Stutchman is a former police officer and a state licensed investigator whose credentials include the Robert Blake murder trial and Michael Jackson child-molestation case, according to the company website.

Palo Alto's Independent Police Auditor, Robert Miller, said he looked at all of the material and hasn't seen evidence of intentional or accidental manipulation of the videos or audios. But he said he hadn't seen Stutchman's report.

"Anything coming out of this case that raises questions is something that we will pursue," independent Police Auditor Michael Gennaco confirmed.

David J. Beauvais, Ciampi's attorney, said the Santa Clara County Crime Lab is investigating if the recordings were altered, but he is still waiting for the report.

Amy Cornell, a spokeswoman for the Santa Clara County District Attorney's office, of which the crime lab is a part, said her office can't comment on the evidence or on Ciampi's case.

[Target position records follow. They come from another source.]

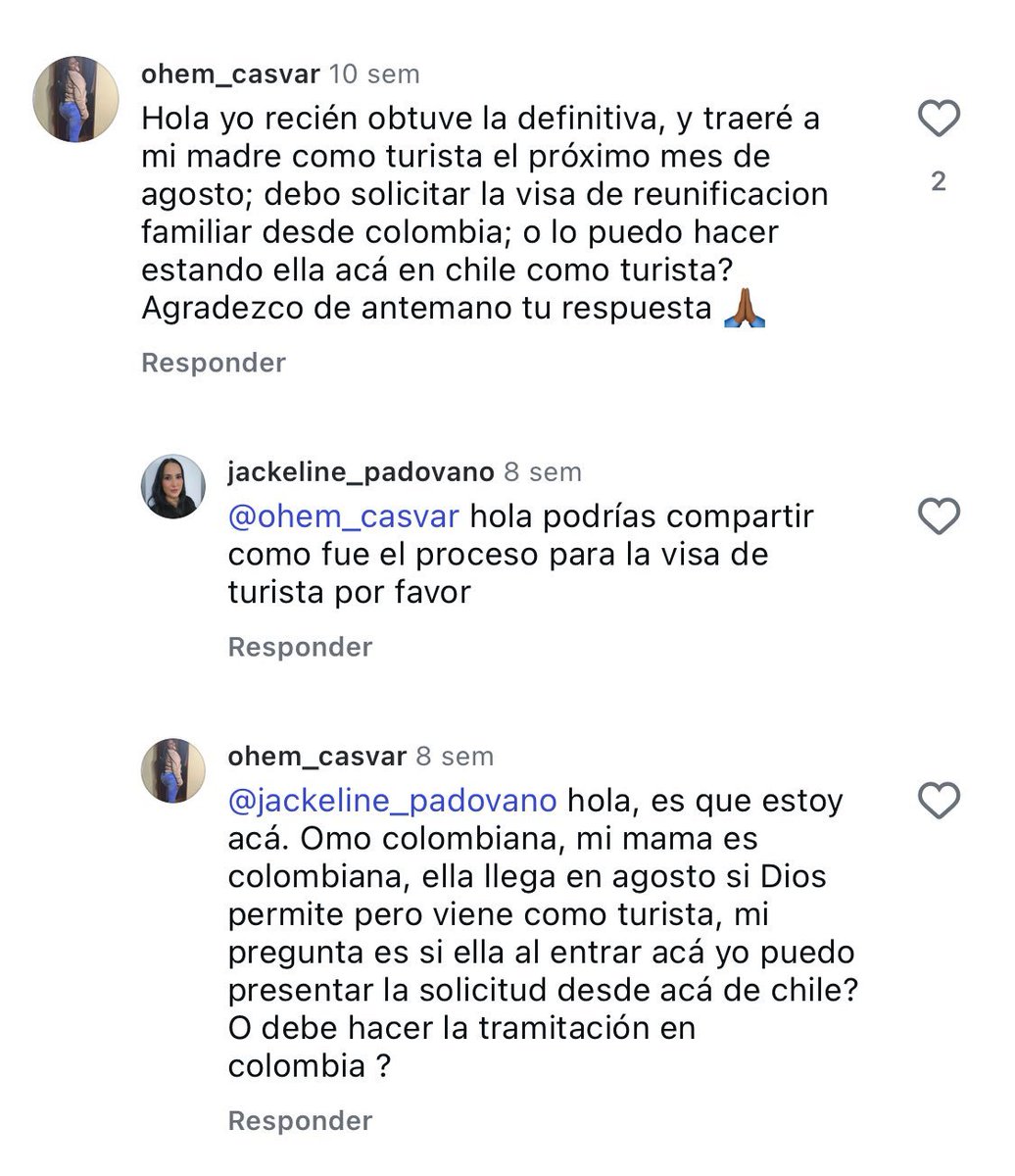Screen dimensions: 1015x1176
Task: Tap heart on ohem_casvar's reply about tramitación
Action: (x=939, y=801)
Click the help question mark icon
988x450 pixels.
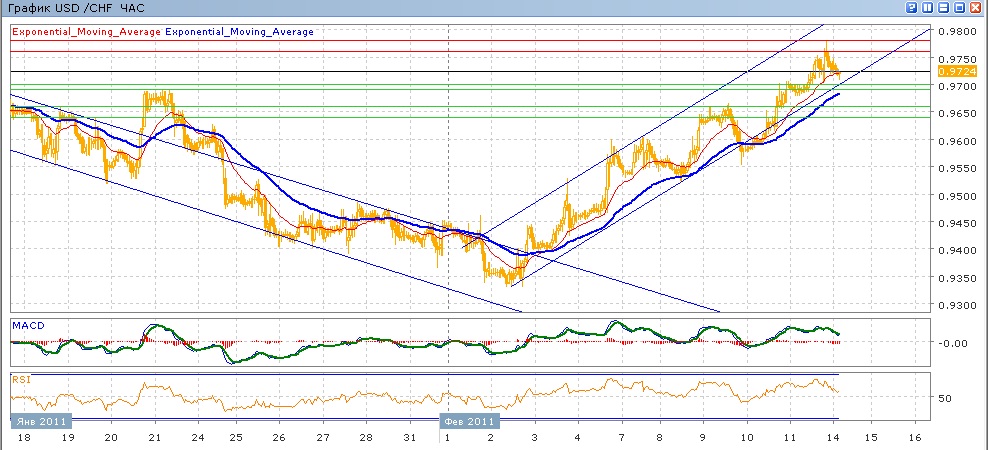coord(913,8)
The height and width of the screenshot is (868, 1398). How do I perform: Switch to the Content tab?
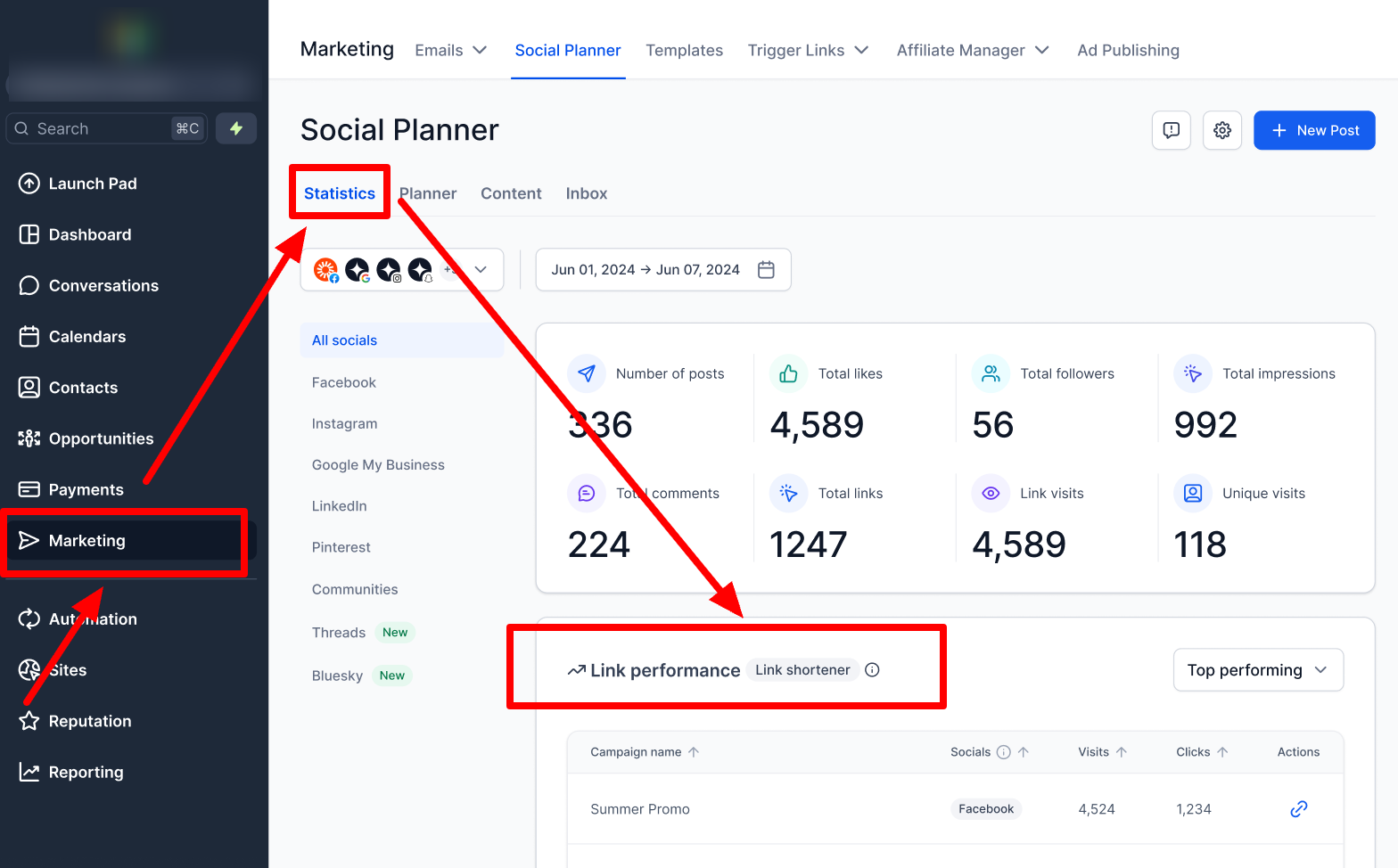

But "in general terms, tampering with evidence could be a criminal act. There are many variables that come into play on whether or not to file charges," she said.

Palo Alto Police spokesman Dan Ryan said the department chose the x26 Taser specifically because it is "tamper-proof." Taser International, Inc., the company that makes the x26 Taser and the recording device, the Taser Cam, touts on its website that the x26 has "secure" files that are saved on encrypted data files that are secure from tampering.

But Stutchman said he was surprised more security safeguards were not incorporated into the Taser Cam. "The format of these Taser Cams is very editable. ... What I got was not encrypted," he said. Stutchman added that any copy would have been encrypted with separate deciphering software used to translate the information, he said.

A company spokesperson has not returned calls.


Stutchman said he analyzed digital recordings that were given to Ciampi's attorney but had not analyzed the original computer files, which are with the District Attorney's Office.

Miller, the independent police auditor, said he could not comment on the Taser camera's security, but noted the camera has only been on the market two or three years. "To call anything tamper-proof is more marketing than analysis," he said.

Beauvais plans to ask the court to throw out the audio-video recordings and other evidence. He alleges that his client's Fourth Amendment right against unreasonable search and seizure and 14th Amendment right to equal protection under the law were violated. When the officers induced Ciampi to exit the van under false pretenses, they had no reasonable suspicion that he was involved in criminal activity, Beauvais wrote in court filings.

Beauvais argued that threatening to take over Ciampi's van was coercive and constitutes carjacking, since Ciampi was still inside. The threat to take his property meets the statutory definition of attempted extortion, according to Beauvais' court papers.

It is not illegal to live in a vehicle in Palo Alto on public streets, although the city is working on an ordinance to change the law. Ciampi filed a claim against the city in September for more than $11 million alleging civil-rights violations. The city rejected the claim on Oct. 15, determining that officers did nothing wrong, according to City Attorney Gary Baum. Ciampi said he would pursue a civil action against the city after his criminal case is resolved.